> **Supplied information**:
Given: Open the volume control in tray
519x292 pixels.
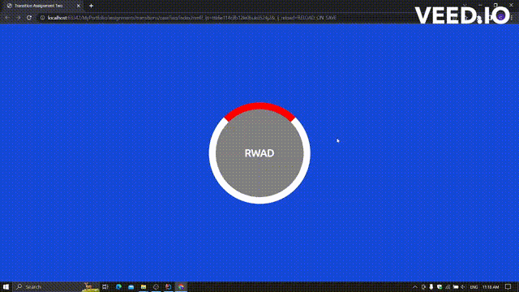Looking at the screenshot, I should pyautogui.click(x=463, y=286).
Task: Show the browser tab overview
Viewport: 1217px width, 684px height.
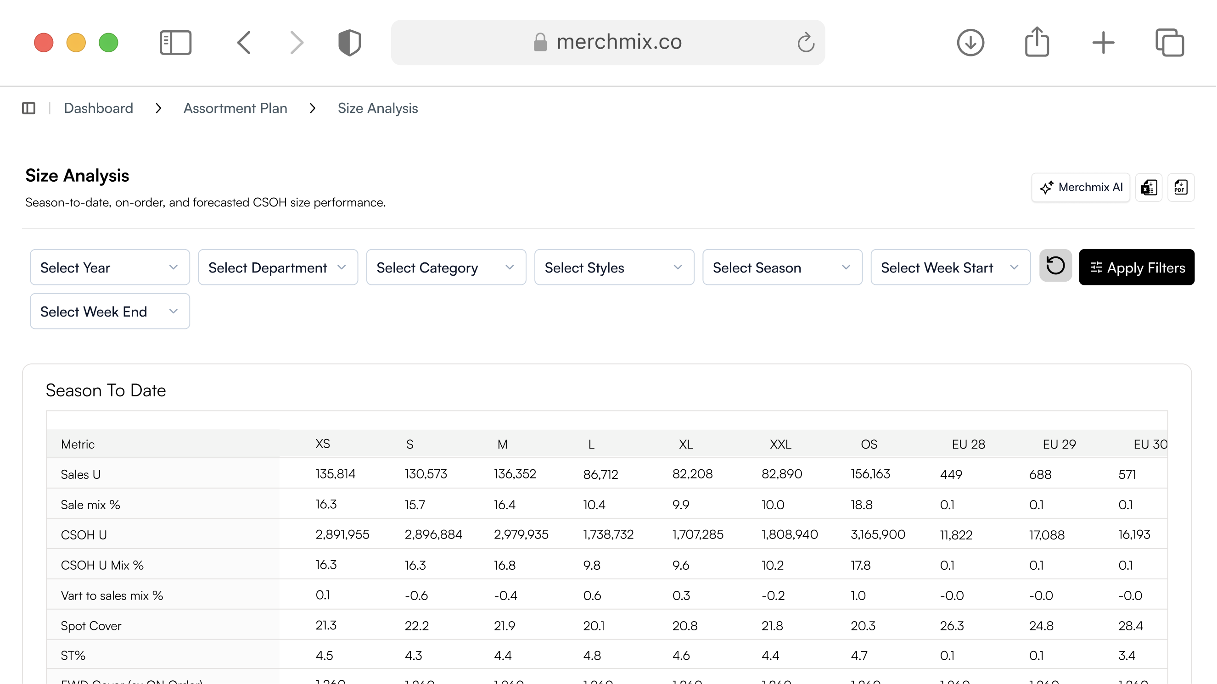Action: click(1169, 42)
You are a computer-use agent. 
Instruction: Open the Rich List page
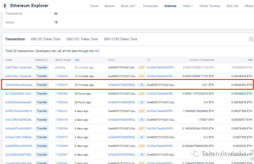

==

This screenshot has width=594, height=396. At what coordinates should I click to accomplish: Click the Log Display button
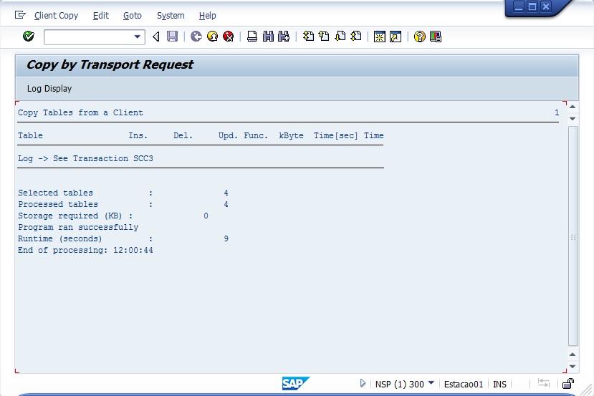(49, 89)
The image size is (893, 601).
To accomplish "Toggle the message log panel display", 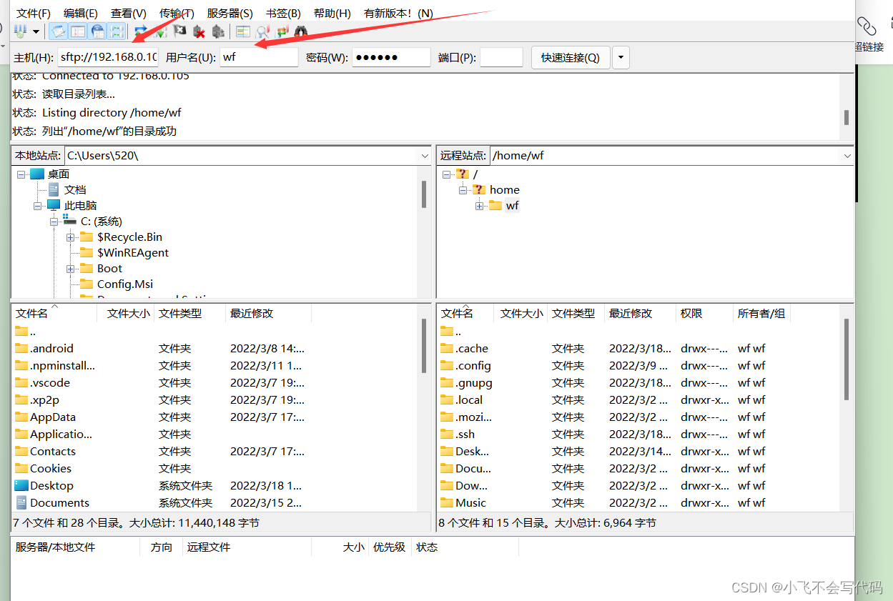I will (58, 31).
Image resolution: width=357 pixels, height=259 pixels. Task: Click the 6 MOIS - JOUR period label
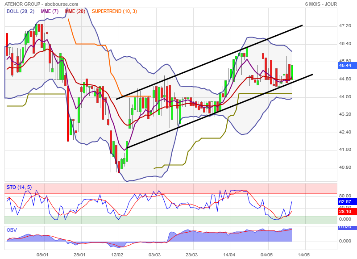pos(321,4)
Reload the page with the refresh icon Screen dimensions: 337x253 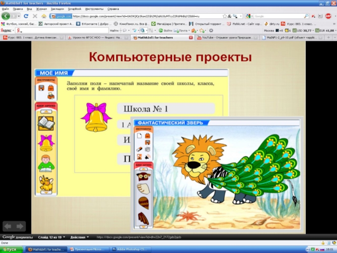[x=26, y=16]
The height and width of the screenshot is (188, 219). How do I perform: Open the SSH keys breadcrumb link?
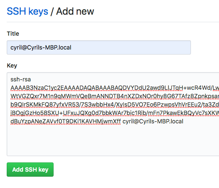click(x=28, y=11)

> **Task prompt**: Output everything from the line containing "The height and" down to the line containing "click(x=28, y=11)", both included, as a Markdown table with the columns Row and Line, leaving out blank lines and any pictures.

> **Response below**:
| Row | Line |
|---|---|
| 1 | The height and width of the screenshot is (188, 219). How do I perform: Open the SSH keys breadcrumb link? |
| 2 | click(x=28, y=11) |